Most editors know this, and they know how important it is to protect translators. It is obvious that in today’s world, writers, translators and editors have the same problems (little money, few readers, a society that seems to be abandoning literature as a form of cultural consumption).
So, it also makes sense that we work together to solve them, instead of blaming the readers as they have done sometimes. Offering better catalogs, better translations and better novels – and not only greater dividends to the shareholders of the companies – seems to me a good common strategy to seduce the public.

The fansubtitling is the perfect example of translation phenomenon that responds to the wild demand of speed of the current world. The translators of fansubs are organized in the form of groups able to subtitle the episodes of the most popular American series of the moment just a couple of hours after its broadcast. To go faster, the different fansubbers divide the chapter into minutes and each person is responsible for translating their part; then there is usually a corrector that reads all the parts together and someone who synchronizes the subtitles with the images. In this field, of course, speed is the priority over the quality of translation.

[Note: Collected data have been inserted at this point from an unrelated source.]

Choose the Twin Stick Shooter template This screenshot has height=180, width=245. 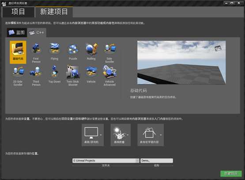[x=73, y=76]
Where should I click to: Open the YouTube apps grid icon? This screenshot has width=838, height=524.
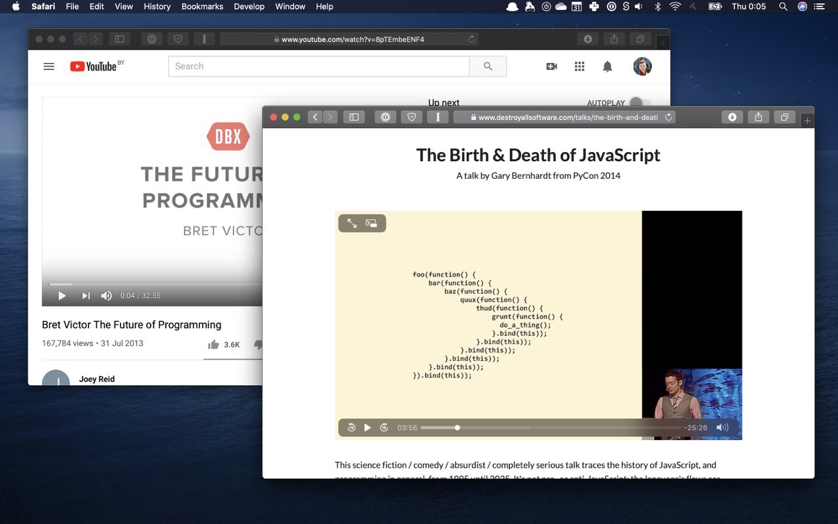click(579, 66)
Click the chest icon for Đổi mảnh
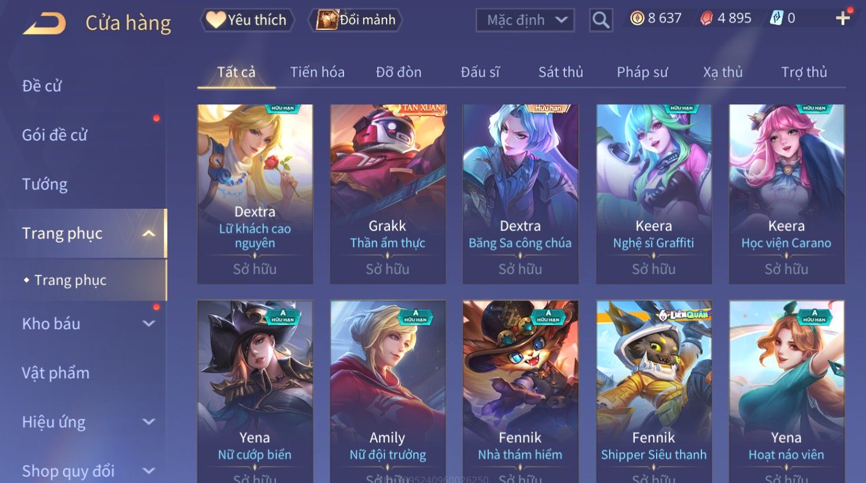The image size is (866, 483). [327, 20]
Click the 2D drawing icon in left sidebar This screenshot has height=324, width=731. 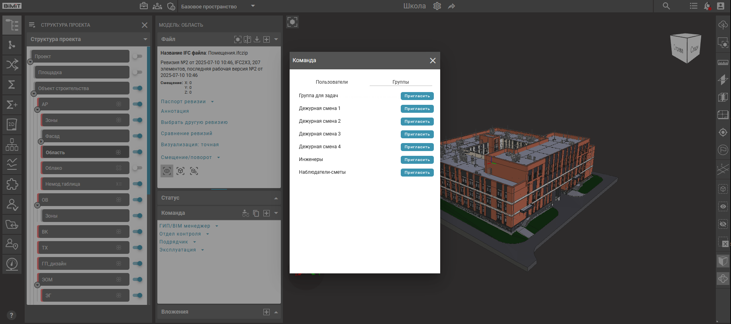point(12,124)
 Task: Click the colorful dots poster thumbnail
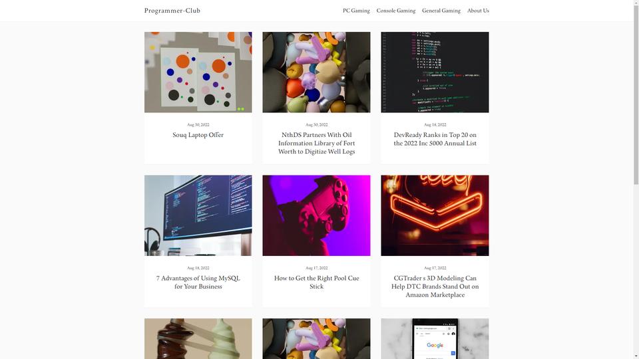(198, 72)

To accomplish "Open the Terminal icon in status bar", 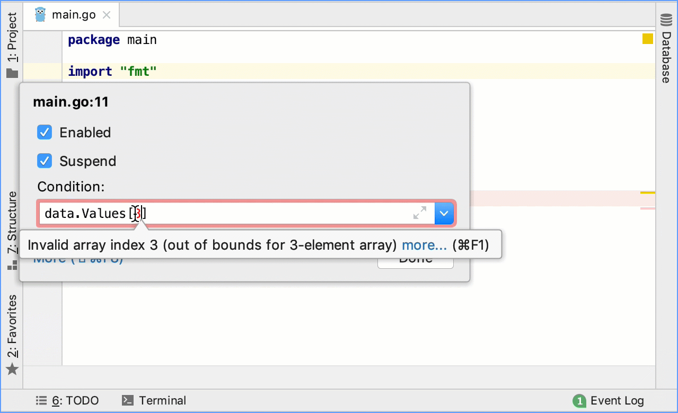I will (x=127, y=401).
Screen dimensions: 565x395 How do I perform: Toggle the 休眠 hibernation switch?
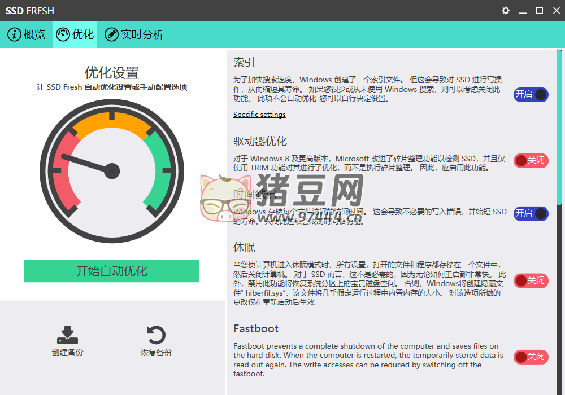tap(531, 280)
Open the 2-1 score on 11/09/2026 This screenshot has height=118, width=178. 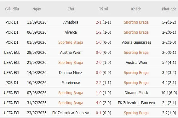click(x=99, y=22)
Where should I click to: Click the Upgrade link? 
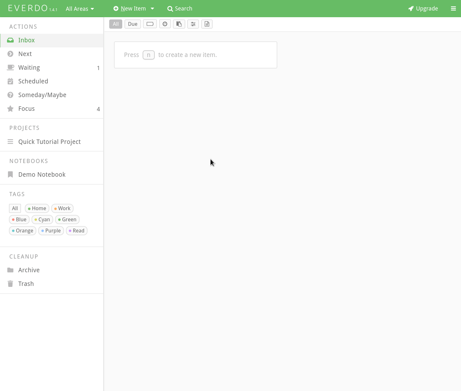point(423,9)
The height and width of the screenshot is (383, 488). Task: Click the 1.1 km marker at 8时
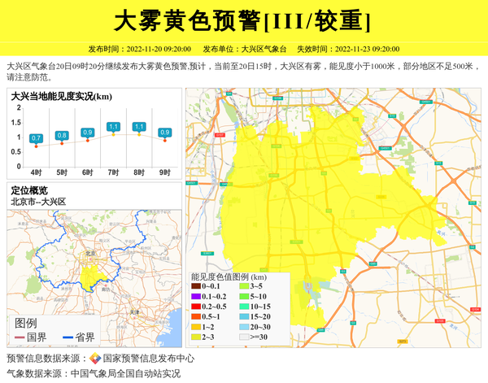click(x=139, y=127)
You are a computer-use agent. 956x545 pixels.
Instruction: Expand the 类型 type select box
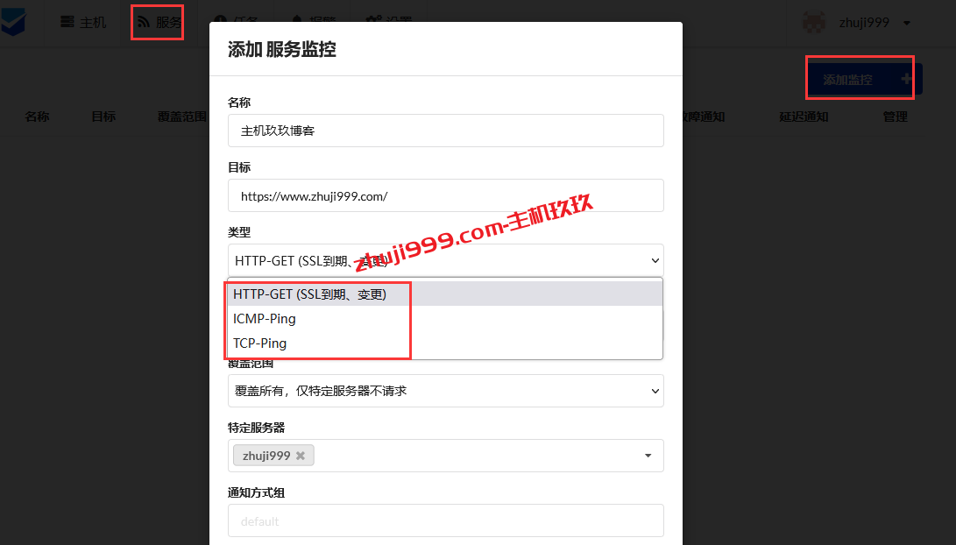[x=446, y=260]
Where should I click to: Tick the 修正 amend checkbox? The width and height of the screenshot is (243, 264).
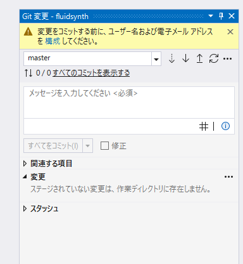point(104,146)
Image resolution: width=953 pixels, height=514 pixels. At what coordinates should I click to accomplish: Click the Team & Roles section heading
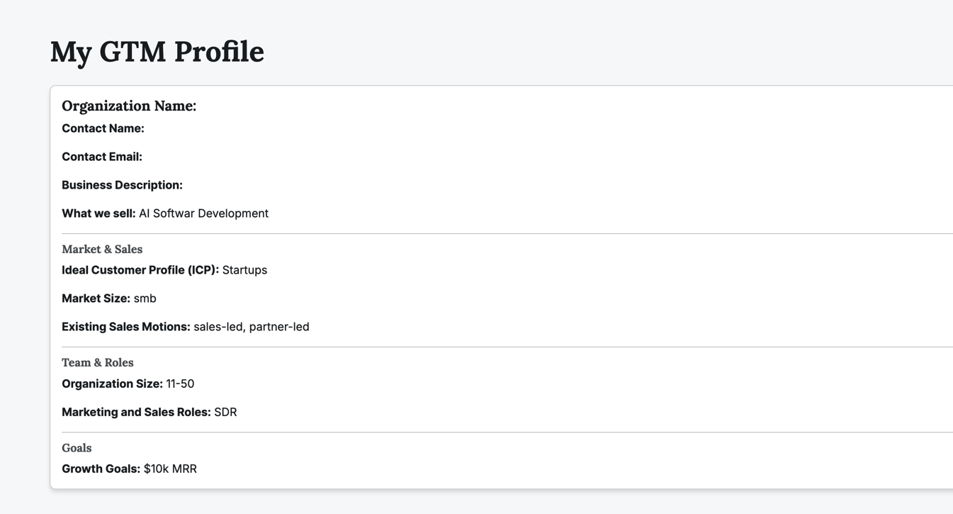(x=98, y=362)
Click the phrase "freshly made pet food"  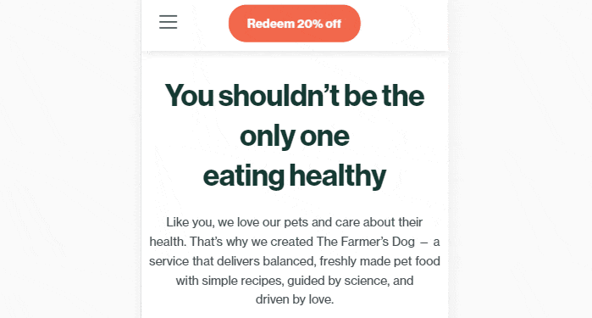coord(379,261)
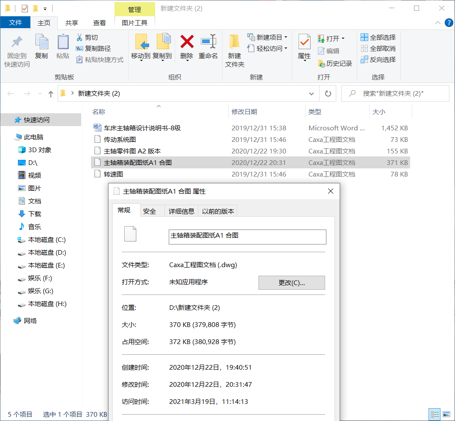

Translation is a much cheaper school than the creative writing programs or the letters schools that proliferate today. In front of the translation, which proposes a slow initiation to writing, an old-fashioned rhetorical formation, the current writing schools propose quick methods to become a writer. These methods are also based on the idea of ​​»finding your own voice», against the cancellation of the ego that translation implies. As is well known, the idea that literary schools are the best way to enter literary creation (almost the only one) is an idea imported from the United States, where the teaching of creative writing is a very lucrative business. In this post-capitalism in which we live, everything is bought or sold, and literary talent can not be an exception.
All this does not mean to say that the daily practice of literary translation automatically converts one into a novelist or a poet. There are thousands of literary translators in the world who have never written their own works. And yet, it is clear that the literary translator is a writer.